-------- DATA RECORDS --------
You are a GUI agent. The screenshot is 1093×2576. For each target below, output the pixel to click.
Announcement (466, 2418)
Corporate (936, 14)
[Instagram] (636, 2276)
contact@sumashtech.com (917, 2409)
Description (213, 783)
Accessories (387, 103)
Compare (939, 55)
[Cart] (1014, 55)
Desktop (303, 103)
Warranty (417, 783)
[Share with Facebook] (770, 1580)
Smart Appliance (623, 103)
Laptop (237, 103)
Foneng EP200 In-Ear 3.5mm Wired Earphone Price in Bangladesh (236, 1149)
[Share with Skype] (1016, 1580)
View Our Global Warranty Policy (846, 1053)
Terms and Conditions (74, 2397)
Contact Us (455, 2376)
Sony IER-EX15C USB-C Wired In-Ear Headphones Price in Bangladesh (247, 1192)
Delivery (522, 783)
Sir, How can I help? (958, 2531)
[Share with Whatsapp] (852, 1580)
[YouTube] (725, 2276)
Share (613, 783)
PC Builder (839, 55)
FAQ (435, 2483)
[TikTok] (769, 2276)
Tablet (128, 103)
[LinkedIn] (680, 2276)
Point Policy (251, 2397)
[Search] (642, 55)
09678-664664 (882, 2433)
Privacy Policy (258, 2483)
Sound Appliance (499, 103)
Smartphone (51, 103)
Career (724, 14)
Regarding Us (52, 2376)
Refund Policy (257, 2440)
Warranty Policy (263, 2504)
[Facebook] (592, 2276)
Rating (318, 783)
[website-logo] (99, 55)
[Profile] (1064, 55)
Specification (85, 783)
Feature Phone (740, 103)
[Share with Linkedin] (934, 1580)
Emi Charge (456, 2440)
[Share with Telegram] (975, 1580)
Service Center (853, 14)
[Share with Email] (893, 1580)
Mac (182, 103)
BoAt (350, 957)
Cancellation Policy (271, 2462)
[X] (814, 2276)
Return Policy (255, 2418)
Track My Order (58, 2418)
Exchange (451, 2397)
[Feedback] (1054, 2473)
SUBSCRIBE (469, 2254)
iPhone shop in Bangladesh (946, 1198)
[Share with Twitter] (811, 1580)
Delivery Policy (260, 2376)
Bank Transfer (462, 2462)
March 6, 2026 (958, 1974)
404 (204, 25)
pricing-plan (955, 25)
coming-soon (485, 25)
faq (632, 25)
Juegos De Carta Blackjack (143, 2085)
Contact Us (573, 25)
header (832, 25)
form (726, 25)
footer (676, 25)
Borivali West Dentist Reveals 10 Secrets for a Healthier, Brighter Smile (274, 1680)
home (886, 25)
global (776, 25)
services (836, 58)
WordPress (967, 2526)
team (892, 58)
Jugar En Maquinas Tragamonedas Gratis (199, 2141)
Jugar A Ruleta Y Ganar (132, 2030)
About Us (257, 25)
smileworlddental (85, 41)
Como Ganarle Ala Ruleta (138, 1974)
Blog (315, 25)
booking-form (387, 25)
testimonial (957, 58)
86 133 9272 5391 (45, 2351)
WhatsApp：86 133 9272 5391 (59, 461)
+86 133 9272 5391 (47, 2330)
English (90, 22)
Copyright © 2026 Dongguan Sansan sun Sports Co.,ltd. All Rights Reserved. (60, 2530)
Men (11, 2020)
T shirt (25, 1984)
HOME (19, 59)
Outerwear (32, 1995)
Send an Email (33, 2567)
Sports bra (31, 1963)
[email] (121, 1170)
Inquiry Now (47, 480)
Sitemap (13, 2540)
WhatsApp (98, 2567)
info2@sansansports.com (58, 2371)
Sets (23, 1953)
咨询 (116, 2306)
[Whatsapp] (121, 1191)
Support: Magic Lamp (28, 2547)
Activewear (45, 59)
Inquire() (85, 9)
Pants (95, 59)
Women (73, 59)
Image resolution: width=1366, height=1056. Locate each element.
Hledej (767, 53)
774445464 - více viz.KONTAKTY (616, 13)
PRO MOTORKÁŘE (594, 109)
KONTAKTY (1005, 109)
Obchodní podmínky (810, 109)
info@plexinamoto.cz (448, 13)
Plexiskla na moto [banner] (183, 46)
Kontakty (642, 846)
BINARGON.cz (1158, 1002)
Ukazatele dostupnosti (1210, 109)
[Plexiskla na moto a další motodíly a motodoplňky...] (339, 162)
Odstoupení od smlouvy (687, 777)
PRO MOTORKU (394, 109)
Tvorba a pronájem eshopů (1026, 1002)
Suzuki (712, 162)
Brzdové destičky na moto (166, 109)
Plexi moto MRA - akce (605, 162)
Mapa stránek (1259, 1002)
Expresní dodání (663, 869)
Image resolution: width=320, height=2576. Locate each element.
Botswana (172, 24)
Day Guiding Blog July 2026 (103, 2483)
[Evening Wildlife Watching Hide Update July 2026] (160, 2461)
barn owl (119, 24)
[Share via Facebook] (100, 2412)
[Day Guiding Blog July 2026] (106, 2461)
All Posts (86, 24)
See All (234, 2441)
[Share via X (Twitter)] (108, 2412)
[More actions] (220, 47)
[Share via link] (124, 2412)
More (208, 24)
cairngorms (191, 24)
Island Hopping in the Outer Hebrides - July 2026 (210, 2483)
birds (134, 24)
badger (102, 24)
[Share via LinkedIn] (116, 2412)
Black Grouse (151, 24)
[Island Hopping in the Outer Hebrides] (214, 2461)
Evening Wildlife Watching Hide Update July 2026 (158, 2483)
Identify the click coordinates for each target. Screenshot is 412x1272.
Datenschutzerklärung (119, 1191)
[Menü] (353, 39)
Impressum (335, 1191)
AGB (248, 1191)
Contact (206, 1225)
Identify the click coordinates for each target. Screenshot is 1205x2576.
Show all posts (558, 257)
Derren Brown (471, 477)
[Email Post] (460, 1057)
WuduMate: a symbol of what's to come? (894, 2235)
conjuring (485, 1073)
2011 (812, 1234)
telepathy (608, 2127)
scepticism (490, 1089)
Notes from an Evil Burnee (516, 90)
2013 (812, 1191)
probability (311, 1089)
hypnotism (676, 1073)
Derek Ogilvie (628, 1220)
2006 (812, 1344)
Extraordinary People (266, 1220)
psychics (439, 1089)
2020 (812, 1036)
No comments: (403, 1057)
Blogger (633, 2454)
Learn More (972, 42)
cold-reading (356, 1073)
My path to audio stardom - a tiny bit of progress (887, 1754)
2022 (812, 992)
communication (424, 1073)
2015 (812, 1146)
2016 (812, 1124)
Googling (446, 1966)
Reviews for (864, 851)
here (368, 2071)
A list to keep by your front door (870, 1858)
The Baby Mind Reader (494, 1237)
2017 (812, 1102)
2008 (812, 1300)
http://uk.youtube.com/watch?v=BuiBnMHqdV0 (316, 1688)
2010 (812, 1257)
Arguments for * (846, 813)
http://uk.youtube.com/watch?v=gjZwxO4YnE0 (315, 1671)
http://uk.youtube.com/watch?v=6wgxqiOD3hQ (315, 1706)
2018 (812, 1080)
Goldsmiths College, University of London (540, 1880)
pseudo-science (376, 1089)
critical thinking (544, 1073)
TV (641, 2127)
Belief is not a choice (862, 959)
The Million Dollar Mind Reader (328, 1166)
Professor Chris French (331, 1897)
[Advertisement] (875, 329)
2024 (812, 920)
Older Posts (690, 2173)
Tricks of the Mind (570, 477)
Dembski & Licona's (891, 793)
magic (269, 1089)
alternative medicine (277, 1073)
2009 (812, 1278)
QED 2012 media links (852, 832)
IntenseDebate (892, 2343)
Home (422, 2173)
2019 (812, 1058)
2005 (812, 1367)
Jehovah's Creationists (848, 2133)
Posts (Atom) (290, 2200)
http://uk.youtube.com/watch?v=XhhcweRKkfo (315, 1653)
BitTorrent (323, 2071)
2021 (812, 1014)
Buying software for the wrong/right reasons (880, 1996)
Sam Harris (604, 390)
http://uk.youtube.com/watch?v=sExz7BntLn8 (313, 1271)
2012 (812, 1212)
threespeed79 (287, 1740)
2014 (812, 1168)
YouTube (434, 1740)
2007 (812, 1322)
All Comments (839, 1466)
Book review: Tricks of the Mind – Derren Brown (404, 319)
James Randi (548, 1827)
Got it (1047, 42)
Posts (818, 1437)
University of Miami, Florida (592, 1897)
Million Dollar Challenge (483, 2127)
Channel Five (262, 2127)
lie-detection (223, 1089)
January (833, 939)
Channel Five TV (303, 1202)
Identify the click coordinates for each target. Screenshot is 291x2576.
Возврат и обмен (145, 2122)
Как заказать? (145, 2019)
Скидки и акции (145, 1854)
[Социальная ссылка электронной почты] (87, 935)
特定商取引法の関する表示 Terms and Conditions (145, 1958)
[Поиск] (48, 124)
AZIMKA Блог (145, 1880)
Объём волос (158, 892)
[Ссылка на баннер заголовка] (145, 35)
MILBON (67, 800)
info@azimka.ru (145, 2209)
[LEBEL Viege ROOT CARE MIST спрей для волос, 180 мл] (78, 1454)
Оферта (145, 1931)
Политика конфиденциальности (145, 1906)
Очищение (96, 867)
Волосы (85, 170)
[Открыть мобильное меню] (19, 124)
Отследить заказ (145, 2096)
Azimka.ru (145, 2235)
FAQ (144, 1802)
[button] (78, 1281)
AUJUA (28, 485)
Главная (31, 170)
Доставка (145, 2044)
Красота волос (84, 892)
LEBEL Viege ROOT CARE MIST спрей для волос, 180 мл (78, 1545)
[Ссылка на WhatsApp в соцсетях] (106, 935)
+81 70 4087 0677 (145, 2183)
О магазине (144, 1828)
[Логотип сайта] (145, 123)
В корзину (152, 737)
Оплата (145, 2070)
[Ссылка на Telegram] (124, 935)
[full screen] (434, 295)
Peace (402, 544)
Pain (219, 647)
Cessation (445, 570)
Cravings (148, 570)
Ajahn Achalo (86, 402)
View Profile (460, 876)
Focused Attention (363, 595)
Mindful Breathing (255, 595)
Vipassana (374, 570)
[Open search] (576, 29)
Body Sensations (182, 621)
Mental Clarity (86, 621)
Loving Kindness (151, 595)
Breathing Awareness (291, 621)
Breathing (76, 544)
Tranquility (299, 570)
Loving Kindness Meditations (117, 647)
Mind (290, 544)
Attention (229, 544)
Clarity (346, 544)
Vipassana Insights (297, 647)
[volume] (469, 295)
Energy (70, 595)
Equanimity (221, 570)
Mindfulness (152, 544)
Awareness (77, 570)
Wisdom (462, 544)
--------
WHAT IS REQUIRED: Among the entries above, the lines between the ones containing "Dembski & Licona's (891, 793)" and "Скидки и акции (145, 1854)", inclusive, are to be transcribed exactly. No other line is to be given.

EXERCISE RESPONSE:
Dembski & Licona's (891, 793)
magic (269, 1089)
alternative medicine (277, 1073)
2009 (812, 1278)
QED 2012 media links (852, 832)
IntenseDebate (892, 2343)
Home (422, 2173)
2019 (812, 1058)
2005 (812, 1367)
Jehovah's Creationists (848, 2133)
Posts (Atom) (290, 2200)
http://uk.youtube.com/watch?v=XhhcweRKkfo (315, 1653)
BitTorrent (323, 2071)
2021 (812, 1014)
Buying software for the wrong/right reasons (880, 1996)
Sam Harris (604, 390)
http://uk.youtube.com/watch?v=sExz7BntLn8 (313, 1271)
2012 (812, 1212)
threespeed79 (287, 1740)
2014 (812, 1168)
YouTube (434, 1740)
2007 (812, 1322)
All Comments (839, 1466)
Book review: Tricks of the Mind – Derren Brown (404, 319)
James Randi (548, 1827)
Got it (1047, 42)
Posts (818, 1437)
University of Miami, Florida (592, 1897)
Million Dollar Challenge (483, 2127)
Channel Five (262, 2127)
lie-detection (223, 1089)
January (833, 939)
Channel Five TV (303, 1202)
Identify the click coordinates for each target. Screenshot is 291x2576.
Возврат и обмен (145, 2122)
Как заказать? (145, 2019)
Скидки и акции (145, 1854)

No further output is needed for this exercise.